According to reports, OpenAI is now in damage-control mode after having been bested by Google's models on nearly all benchmarks.
Resolution criteria
This market resolves YES if OpenAI either collapses (becomes insolvent or ceases operations) or is acquired by another company before completing an initial public offering. Resolution is based on public announcements from OpenAI, acquiring parties, or regulatory filings (SEC filings, bankruptcy court documents). The market resolves NO if OpenAI successfully completes an IPO. If OpenAI files for IPO but the offering is withdrawn or fails to complete, the market resolves YES.
Background
OpenAI is considering filing paperwork with regulators as soon as the second half of 2026, with CFO Sarah Friar telling some associates the firm is aiming for a 2027 IPO. In early 2025, OpenAI raised $40 billion at a $300 billion valuation, and completed its restructure to a public benefit corporation with Microsoft receiving a 27% ownership stake.
However, OpenAI faces significant financial headwinds. OpenAI expects negative cash flow of around $8 billion this year, and the company has already committed $1.4 trillion in infrastructure through deals with partners including Oracle, Nvidia, SoftBank and AMD, with Altman seeking to increase spending to $20 billion per week.

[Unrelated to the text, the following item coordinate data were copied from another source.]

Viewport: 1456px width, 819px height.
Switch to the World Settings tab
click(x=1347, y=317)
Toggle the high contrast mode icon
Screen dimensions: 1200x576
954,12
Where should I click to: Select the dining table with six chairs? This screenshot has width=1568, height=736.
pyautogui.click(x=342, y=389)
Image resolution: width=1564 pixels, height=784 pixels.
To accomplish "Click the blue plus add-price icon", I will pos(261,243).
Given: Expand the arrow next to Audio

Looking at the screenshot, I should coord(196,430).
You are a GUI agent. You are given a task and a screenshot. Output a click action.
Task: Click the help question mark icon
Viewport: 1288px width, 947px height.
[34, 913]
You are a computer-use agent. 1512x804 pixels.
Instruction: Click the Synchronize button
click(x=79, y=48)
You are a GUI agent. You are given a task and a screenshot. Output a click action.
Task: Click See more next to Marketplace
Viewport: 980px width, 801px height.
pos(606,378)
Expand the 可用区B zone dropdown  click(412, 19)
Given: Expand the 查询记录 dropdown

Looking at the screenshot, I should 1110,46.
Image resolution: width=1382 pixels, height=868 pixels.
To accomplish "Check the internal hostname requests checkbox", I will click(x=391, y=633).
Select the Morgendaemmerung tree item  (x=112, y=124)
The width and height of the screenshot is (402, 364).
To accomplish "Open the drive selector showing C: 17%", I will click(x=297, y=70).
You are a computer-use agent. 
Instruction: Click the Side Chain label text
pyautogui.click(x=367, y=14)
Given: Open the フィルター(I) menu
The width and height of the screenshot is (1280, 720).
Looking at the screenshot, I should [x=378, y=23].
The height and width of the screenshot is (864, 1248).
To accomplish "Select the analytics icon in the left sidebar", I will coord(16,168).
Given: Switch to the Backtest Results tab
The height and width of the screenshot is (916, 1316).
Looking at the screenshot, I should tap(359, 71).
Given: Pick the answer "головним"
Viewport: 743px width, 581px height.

Compute costs remain extreme, energy usage is ballooning, and profit margins are under pressure, with heavy dependence on Microsoft's cloud and Nvidia's hardware limiting OpenAI's pricing power.
Considerations
Several factors could postpone or prevent OpenAI from going public: regulatory pressure on AI accountability and antitrust, market volatility affecting tech IPO appetite, lawsuits tied to AI misuse and content liability, and governance friction between the nonprofit board and public shareholder priorities. As part of its latest fundraising round, the company must convert its structure to a for-profit entity by December 2025 or risk losing a $22.5 billion funding commitment and facing investor clawbacks.